- [YOUR TASK]
Report how many lines of the items below contain the string "Given", matching case exactly. Give only the number.

***** DATA FOR THIS EXERCISE

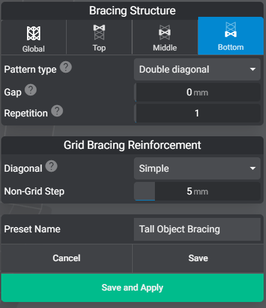Show help tooltip for Repetition
The image size is (266, 308).
[x=57, y=111]
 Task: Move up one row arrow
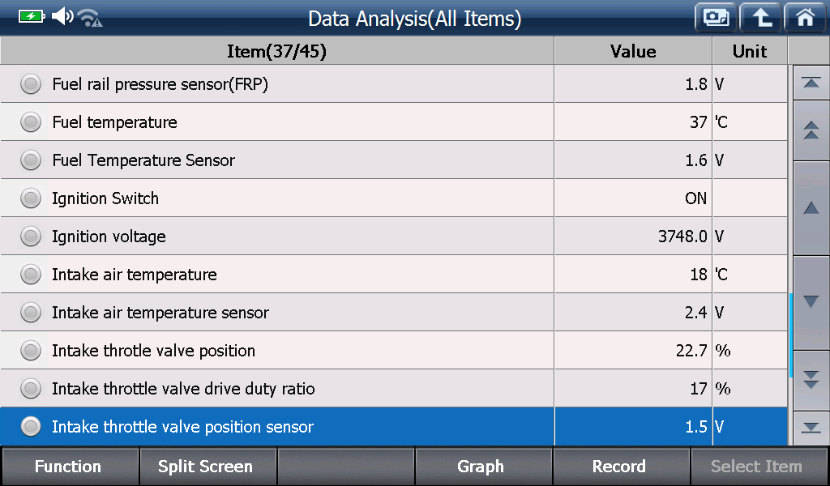pos(811,208)
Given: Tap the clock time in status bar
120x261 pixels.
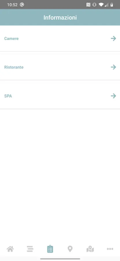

**********

- [CORRECT OUTPUT]
1